Testing for O6-methylguanine-DNA methyltransferase (MGMT) gene promoter methylation has been proposed as a method to predict which patients with a high-grade glioblastoma (gliomas) (grades III and IV) may benefit from the use of alkylating agent chemotherapy, such as temozolomide (TMZ). Glioblastomas (gliomas) are often treated with combined therapy, including resection, chemotherapy, and radiotherapy. However, combined therapy may be too intense in the elderly population, in whom these tumors are commonly seen.
Patients with high-grade glioma typically present with subacute neurological signs and symptoms that progress over days to weeks and vary according to the location of the tumor within the brain. Magnetic resonance imaging (MRI) of the brain provides confirmatory evidence of a mass lesion, but a tissue diagnosis is ultimately required to distinguish high-grade gliomas from other primary and metastatic brain tumors.

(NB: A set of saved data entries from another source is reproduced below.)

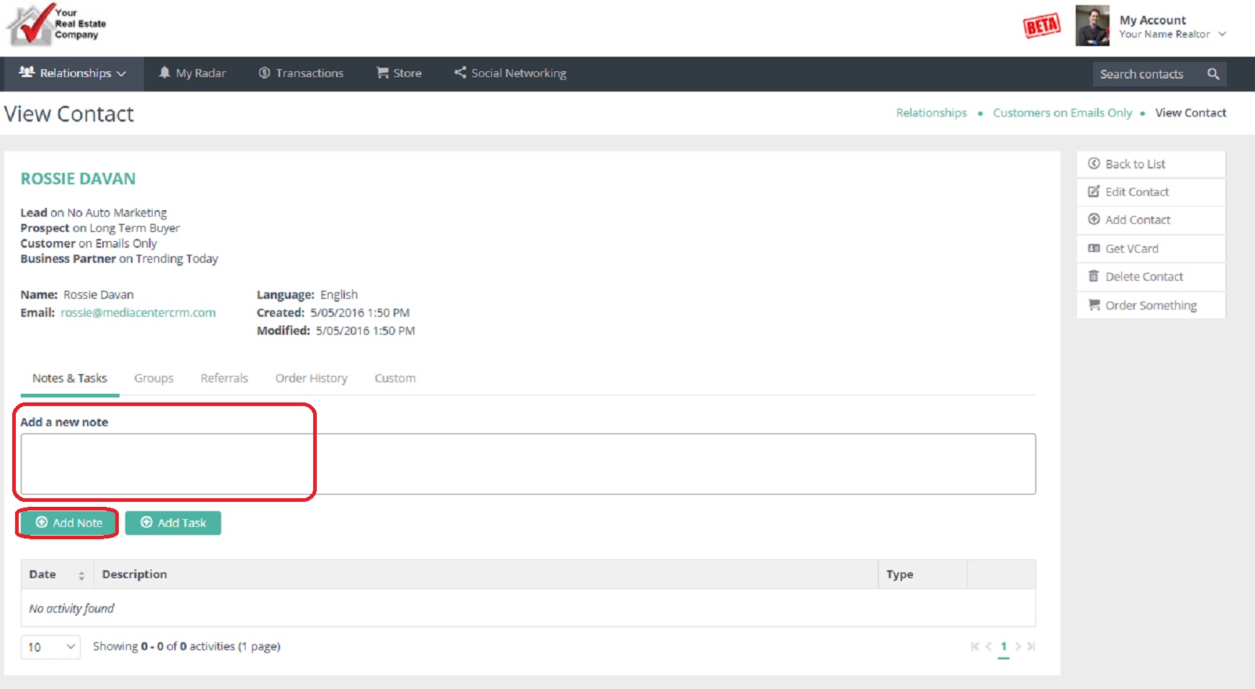Open the page size dropdown showing 10

click(x=50, y=647)
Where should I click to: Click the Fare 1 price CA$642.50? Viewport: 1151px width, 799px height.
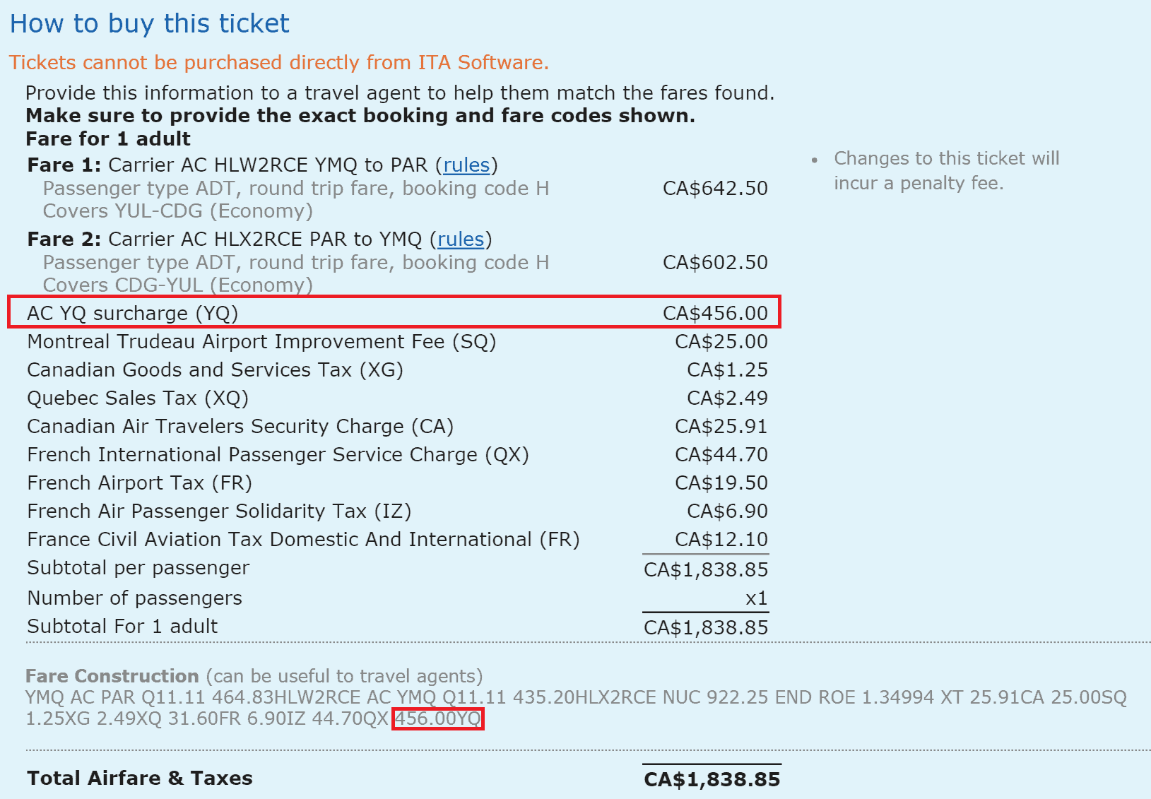point(715,189)
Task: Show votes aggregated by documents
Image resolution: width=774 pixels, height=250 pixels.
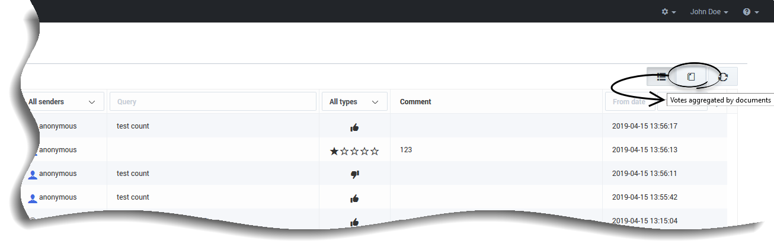Action: tap(691, 76)
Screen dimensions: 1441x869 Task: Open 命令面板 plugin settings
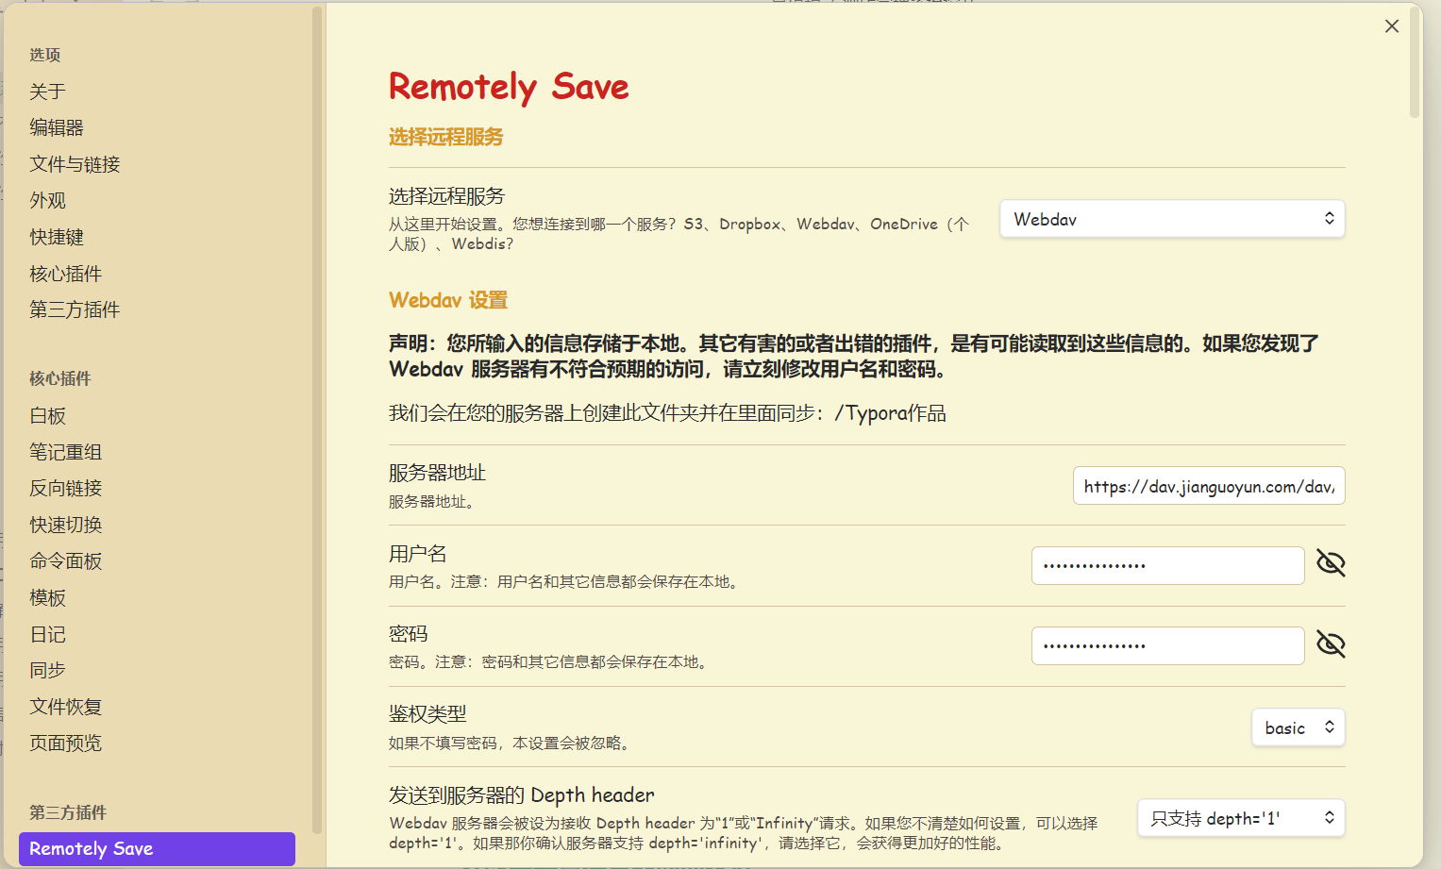tap(65, 561)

The presenting signs and symptoms of high-grade gliomas are dependent upon the location and size of the lesion and are similar to those produced by other primary and metastatic brain tumors. Patients typically present with progressive neurological symptoms that evolve over the course of days to week. Among patients with high-grade gliomas, the most common presenting symptoms include the following:
Gliomas are diagnosed based on results of neurological examination, brain imaging (e.g., MRI, CT), and tissue (histological) diagnosis (biopsy). Although, imaging is useful in distinguishing high-grade from low-grade glioma, grading is established based on both histology and molecular characteristics. Histological diagnosis can be accomplished either at the time of surgical resection or by a more limited biopsy. Biopsy alone is used in situations where the lesion is not amendable to resection, a meaningful amount of tumor tissue cannot be removed, or the patient’s overall clinical condition will not permit surgery.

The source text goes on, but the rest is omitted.